Dear Citizens:
As a business traveler, it's not uncommon for cities, airports, hotels, conference rooms, and restaurants to blur together. Not Miami. It's multi-cultural, flavorful, and unexpected no matter how generic you try to make it.
For me, it all starts while boarding a 767 and not the usual DC-10 at DFW airport. There are no self-obsessed men in suits. Not a blackberry in sight. Instead there are vacationers clutching Group 4 boarding passes attempting to board with First Class and Executive Platinum. In my best flight attendant persona, I attempt to assist confused elderly passengers dressed tragically head-to-toe in pastel polyester and struggling with unsuitable carry-on baggage. There's a language barrier. They don't speak Texan even though I assumed "y'all" was universal. Smiling and hand gestures help.
We manage to get on the airplane. I am seated in an emergency exit aisle located next to an off-duty junior pilot. He reminds me of Leonardo DiCaprio in "Catch Me If You Can" and I begin to wonder if like Leo, he's a fraud pretending to be a pilot and whether he can really open the exit door in the event of an emergency.

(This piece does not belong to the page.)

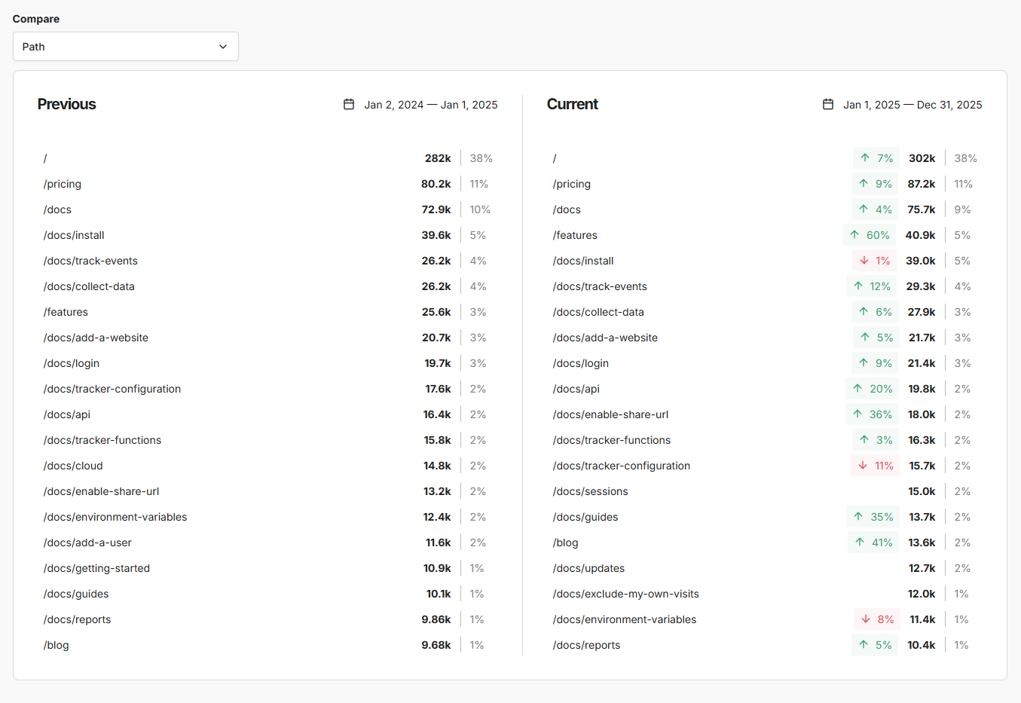Click the 20% increase badge for /docs/api

point(872,389)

At some point in the flight I remember to mind my own business and we land in Miami. I'm there to mediate a negligent security case. I immediately notice that the Miami airport has "negligent security" written all over it. Airport employees are few and it takes 55 minutes for the conveyor to shoot out the checked luggage. Not expecting to see my Samsonite ever again I had already said good-bye to my favorite pajamas and broken up with my dressy sandals.

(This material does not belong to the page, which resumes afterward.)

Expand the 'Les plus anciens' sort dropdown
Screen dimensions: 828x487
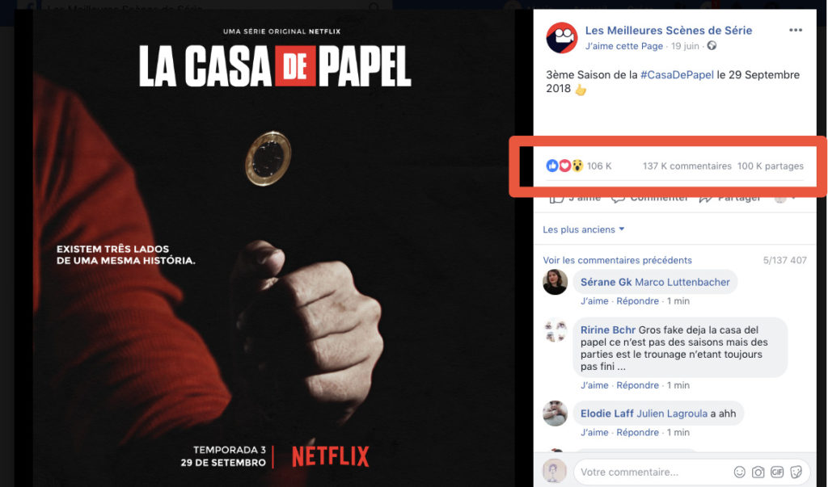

Of course, the glorious weather totally makes up for it. Also I know of no other airport where you can get a Cuban sandwich to go with your cafecito at 8:00 a.m.
I usually stay downtown but mediation takes me south and I stay at the Hotel Indigo in Dadeland. The cab driver, originally from Haiti knows exactly where to go. He drops me at the hotel near a tree chocked full of wild parrots. I count at least 30 and they create a noisy ruckus knocking seed pods, leaves and small limbs from the tree. Several parrots are lined up on the hotel's roof as if on security patrol.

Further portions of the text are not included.